Politik saudagar ini juga bisa terjadi pada lingkungan birokrasi pemerintah. Posisi jabatan struktural yang strategis yang sering disebut dengan “posisi basah” menjadi barang dagangan yang bisa dijual oleh pejabat publik kepada birokrat-birokrat yang menginginkan posisi strategis tersebut. Jabatan strategis di eselon I, eselon II, sampai dengan eselon III, seringkali menjadi barang dan jasa yang bisa diperjualbelikan.
Karena pragmatisme beranjak pada kepentingan praktis si pelaku (politisi dan masyarakat) maka keadilan menjadi subjektif. Bagi masyarakat yang tidak mendapatkan pelayanan, tentu akan berpandangan bahwa pemerintah atau pejabat publik dari kaum kapitalisme tersebut tidak adil.
Namun, bagi pejabat publik tersebut mereka akan berpandangan sebaliknya, bahwa mereka telah berbuat adil kepada masyarakat sesuai dengan kontribusinya pada si pejabat publik tersebut. Adil dalam konteks pejabat publik tentu sifatnya adalah keadilan berdasarkan hukum pasar atau politik saudagar.
Harapan masyarakat untuk menghasilkan pejabat publik yang berjiwa negarawan, mungkin akan sulit tercapai dalam era pragmatisme dunia politik ini. Seorang negarawan, akan berprinsip “Think About Our Countries and Think Abou tNnexk Generation” yang dapat dimaknai berpikir tentang kemajuan dan citra negara, dan berpikir tentang generasi ke depan.
Kaum kapitalisme mungkin akan berhenti sampai menjadi politisi dan kapitalisme saja. Pada dasarnya seorang politisi akan menjalankan misinya dengan motto Think About Power, yakni berpikir untuk mendapat kekuasaan, mempertahankan kekuasaan, dan bilamana perlu mewariskan kekuasaan (politik dinasti). Apakah negara akan maju, masyarakat akan sejahtera, atau generasi penerus bangsa akan mempunyai prospek masa depan? Itu menjadi urusan yang kedua.
Namun yang utama adalah mencapai puncak kekuasaan tersebut. Dengan kekuasaan, para kaum kapitalis akan dapat merumuskan kebijakan – kebijakan yang menguntungkan usaha mereka dan dapat membuat lebih cerah iklim investasi yang akan mereka kembangkan. Antara dunia politik dan dunia usaha menjadi dualitas yang saling mengandaikan bukan dualisme yang saling kontrol.
Pertanyaan berikutnya bagaimana menghentikan pragmatisme politik ini? Pragmatisme dunia politik adalah multidimensi. Ibaratkan sebuah penyakit komplikasi, sehingga diperlukan pengobatan atau terapi yang multi level dan holistik.
Awal terapi yang dapat dilakukan adalah pada level partai politik terutama dalam proses rekrutmen politik baik untuk calon legislatif, eksekutif, maupun pejabat publik yang lain. Partai politik bisa menerapkan idealismenya dan menghentikan transaksional politik, sehingga saudagar politik bisa diminimalisir.
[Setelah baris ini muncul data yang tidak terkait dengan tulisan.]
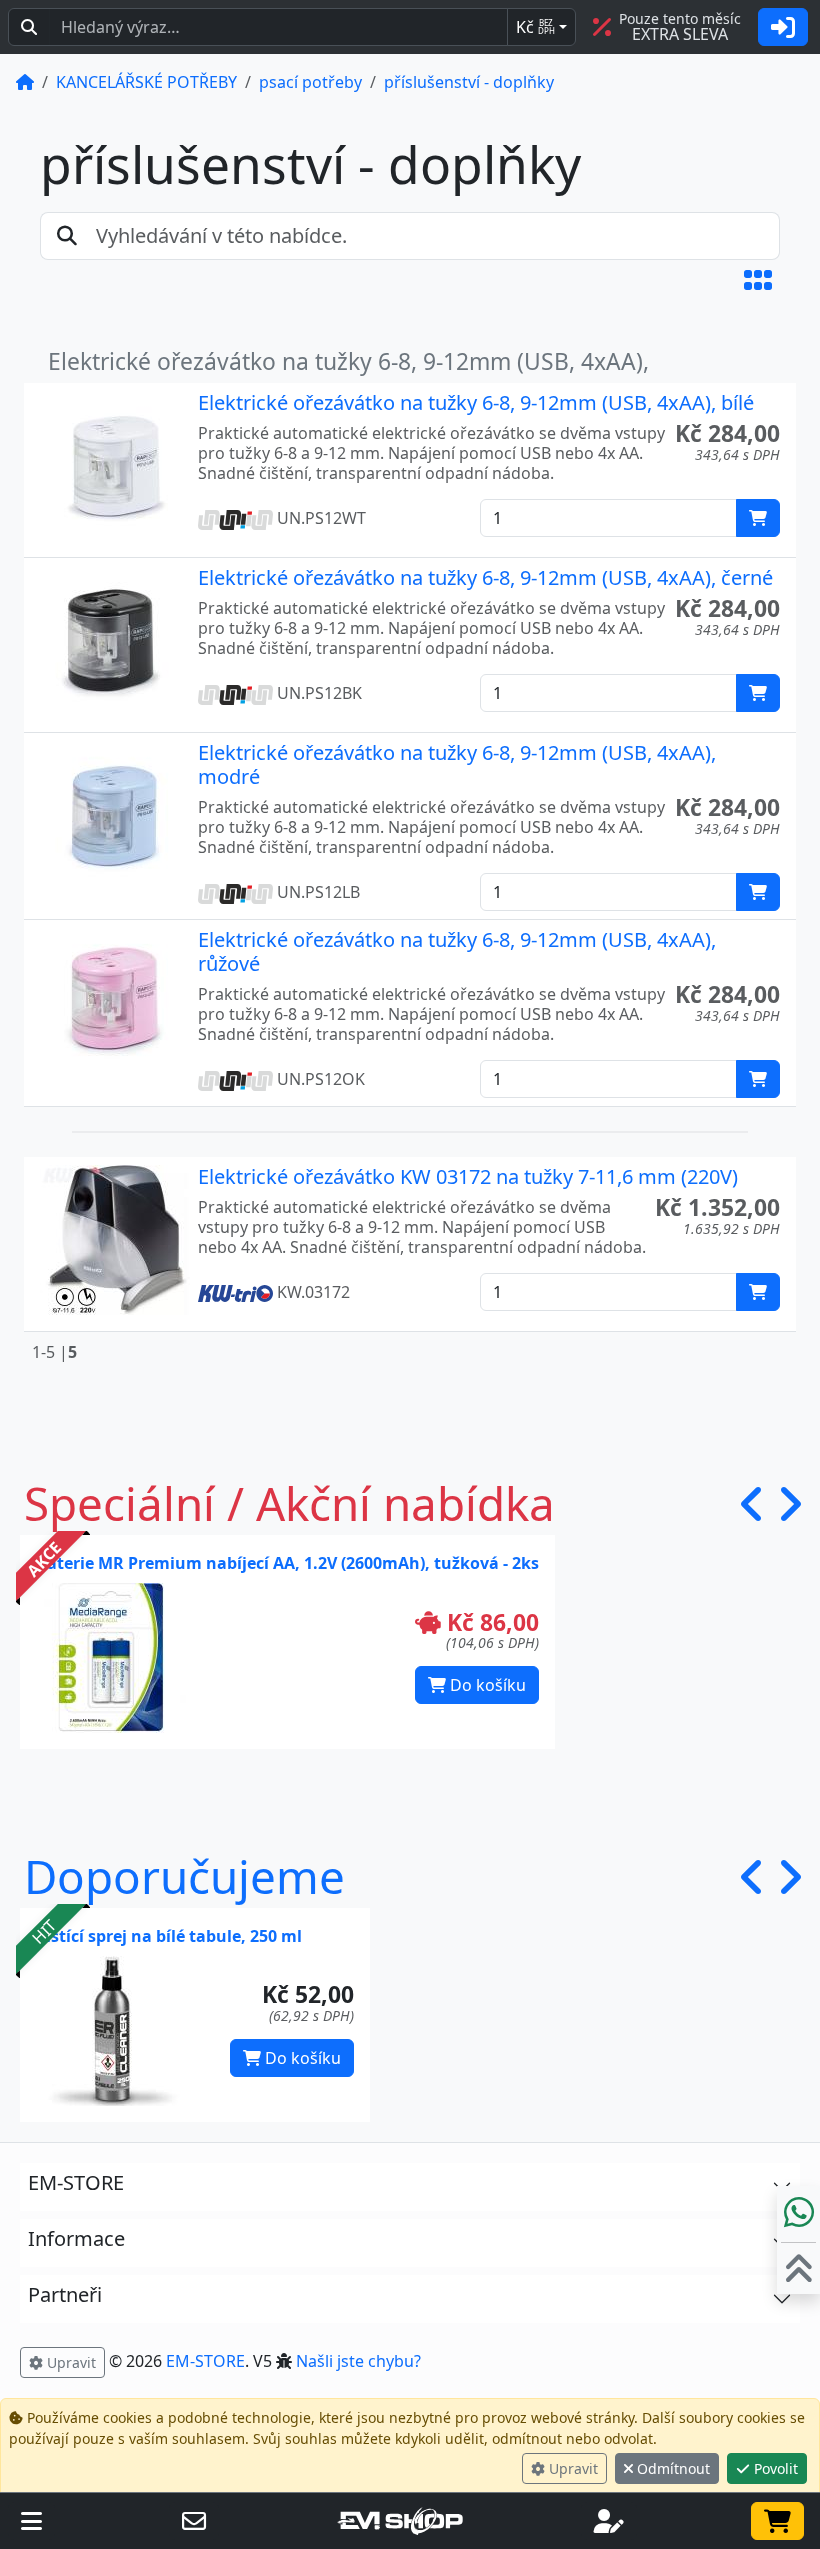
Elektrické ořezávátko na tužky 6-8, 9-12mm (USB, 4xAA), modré (457, 764)
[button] (758, 280)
Selanjutnya, partai politik dapat melakukan fungsi berikutnya yakni political education.
Pendidikan politik harus dilakukan sejak dini pada generasi muda, baik pada siswa, mahasiswa, maupun generasi muda di pedesaan melalui karang taruna atau muda-mudi yang ada di dusun.
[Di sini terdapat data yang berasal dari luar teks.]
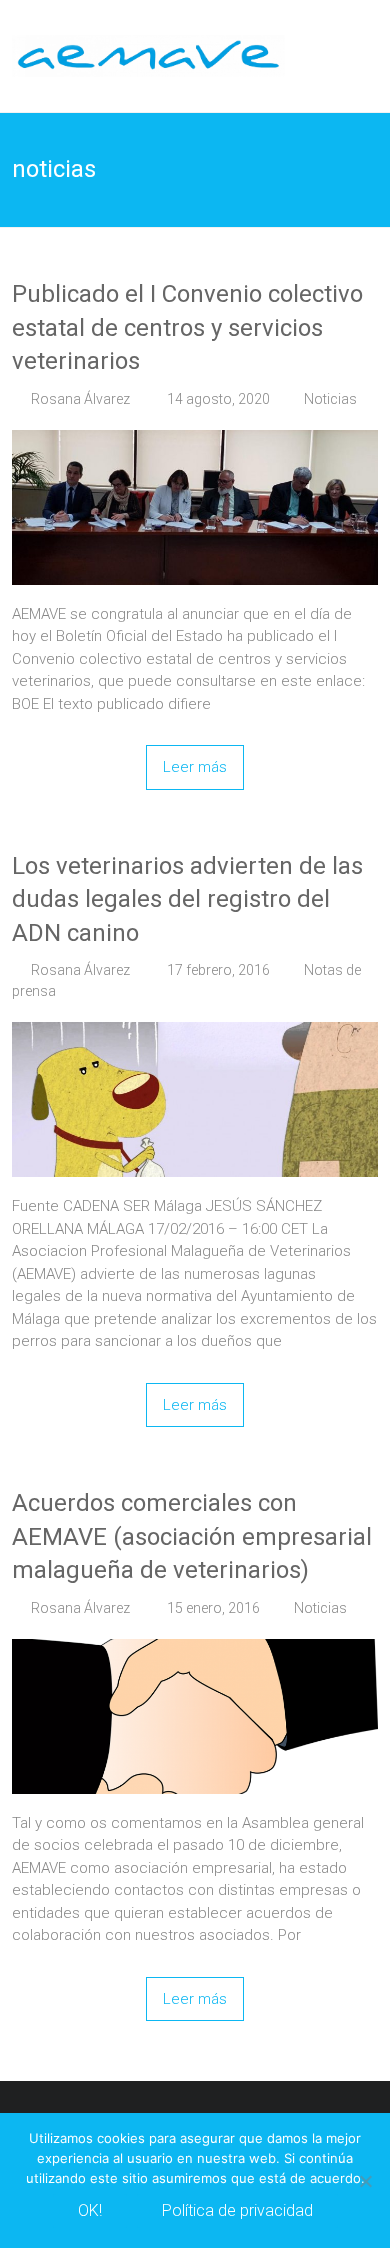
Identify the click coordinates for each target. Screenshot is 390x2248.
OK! (90, 2210)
Dalam konteks masyarakat Bali, partai politik bisa berpartner dalam melakukan political education ini, dengan beberapa perguruan tinggi, sekolah, maupun banjar, desa adat, atau otoritas tradisional yang ada di Bali.
Langkah awal ini, harus terus dilakukan secara berkesinambungan dan selanjutnya partai politik bisa melaksanakan fungsi kontrolnya yang dibarengi sanksi recall terhadap pejabat publik yang tidak melaksanakan ideologi dan idealisme partai.
Semoga tulisan ini bermanfaat dan dapat diimplementasikan. Kita ingin, politik dan demokrasi Indonesia sehat dan menghasilkan politisi-politisi yang bermartabat.